Given exercise. Find every line in the listing below that contains the word "Where", and copy each of those lines in full.

Material.
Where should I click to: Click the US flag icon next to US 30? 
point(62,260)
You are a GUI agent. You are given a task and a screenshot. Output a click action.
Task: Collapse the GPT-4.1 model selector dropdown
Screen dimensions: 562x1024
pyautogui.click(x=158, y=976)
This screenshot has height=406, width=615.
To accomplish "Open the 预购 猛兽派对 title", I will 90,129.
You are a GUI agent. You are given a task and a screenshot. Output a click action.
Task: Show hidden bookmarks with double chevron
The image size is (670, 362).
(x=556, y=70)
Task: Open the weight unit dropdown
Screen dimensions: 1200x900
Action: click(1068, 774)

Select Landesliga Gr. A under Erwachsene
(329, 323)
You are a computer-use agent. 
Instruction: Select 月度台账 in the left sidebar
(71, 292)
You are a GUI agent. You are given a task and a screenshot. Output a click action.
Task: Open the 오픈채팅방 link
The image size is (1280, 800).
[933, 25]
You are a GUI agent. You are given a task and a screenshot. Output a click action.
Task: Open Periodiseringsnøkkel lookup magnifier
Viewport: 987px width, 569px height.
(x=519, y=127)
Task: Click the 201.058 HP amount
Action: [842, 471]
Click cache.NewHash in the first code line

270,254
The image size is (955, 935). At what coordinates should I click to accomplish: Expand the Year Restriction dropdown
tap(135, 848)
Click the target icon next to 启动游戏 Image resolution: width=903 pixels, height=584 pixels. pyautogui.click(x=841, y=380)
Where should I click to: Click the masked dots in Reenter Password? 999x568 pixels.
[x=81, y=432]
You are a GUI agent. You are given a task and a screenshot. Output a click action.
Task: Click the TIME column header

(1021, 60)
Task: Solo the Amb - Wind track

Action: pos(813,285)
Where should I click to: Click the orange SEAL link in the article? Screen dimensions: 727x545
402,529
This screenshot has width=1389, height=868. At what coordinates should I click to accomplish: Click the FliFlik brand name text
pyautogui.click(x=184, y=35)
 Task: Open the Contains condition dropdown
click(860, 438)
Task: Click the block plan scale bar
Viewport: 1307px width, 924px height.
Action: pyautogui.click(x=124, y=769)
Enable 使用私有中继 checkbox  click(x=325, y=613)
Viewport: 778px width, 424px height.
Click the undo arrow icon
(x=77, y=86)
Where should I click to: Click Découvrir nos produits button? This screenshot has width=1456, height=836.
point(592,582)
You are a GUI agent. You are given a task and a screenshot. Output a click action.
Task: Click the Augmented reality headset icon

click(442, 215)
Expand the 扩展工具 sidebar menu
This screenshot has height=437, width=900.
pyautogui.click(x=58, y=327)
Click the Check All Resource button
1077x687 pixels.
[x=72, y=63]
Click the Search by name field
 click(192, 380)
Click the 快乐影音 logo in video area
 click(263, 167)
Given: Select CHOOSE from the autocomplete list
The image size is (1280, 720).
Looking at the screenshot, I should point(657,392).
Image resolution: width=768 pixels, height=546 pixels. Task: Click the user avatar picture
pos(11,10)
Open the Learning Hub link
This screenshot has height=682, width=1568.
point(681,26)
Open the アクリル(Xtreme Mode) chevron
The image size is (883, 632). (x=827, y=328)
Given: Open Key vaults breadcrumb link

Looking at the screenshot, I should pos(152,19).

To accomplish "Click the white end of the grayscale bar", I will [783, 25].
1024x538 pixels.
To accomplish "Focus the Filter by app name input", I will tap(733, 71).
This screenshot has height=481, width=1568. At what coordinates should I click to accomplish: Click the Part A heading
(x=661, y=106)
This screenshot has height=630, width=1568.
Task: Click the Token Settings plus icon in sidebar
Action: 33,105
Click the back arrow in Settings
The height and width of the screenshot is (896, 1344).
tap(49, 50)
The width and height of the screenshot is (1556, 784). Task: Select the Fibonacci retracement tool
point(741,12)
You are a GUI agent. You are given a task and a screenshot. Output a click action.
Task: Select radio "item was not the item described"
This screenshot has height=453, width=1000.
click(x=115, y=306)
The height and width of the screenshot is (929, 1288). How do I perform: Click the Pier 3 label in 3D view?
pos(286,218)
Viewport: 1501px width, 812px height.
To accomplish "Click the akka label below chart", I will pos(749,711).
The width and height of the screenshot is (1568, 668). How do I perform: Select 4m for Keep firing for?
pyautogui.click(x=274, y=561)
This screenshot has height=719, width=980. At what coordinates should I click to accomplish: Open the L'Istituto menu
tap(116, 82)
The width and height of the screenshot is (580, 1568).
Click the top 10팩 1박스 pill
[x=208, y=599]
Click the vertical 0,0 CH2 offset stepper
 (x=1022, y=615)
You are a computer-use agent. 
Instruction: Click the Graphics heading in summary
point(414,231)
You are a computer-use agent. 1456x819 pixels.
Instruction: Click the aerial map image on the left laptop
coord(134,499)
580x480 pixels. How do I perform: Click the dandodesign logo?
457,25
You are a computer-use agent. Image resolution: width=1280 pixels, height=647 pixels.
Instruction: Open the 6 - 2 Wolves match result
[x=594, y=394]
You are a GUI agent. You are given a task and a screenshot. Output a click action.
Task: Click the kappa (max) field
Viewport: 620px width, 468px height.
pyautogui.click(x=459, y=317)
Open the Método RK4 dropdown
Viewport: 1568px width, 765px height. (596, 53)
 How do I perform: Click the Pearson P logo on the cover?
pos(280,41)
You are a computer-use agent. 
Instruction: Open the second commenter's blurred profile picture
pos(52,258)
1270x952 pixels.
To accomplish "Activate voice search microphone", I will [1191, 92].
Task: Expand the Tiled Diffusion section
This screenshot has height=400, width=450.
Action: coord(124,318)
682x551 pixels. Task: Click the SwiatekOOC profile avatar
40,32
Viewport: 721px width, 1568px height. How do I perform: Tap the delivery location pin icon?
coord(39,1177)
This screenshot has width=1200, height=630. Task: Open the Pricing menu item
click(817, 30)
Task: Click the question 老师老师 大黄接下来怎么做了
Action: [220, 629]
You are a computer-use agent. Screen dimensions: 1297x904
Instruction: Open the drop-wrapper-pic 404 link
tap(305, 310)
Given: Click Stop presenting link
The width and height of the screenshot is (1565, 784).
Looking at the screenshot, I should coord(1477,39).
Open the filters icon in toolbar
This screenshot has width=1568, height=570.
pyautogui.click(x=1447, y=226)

Full solution.
Where should I click to: Click the US flag icon next to US 30? 
Where should I click to: Click the masked dots in Reenter Password? 999x568 pixels.
Where should I click to: Click the orange SEAL link in the article? Screen dimensions: 727x545
Where should I click to: Click Découvrir nos produits button? This screenshot has width=1456, height=836.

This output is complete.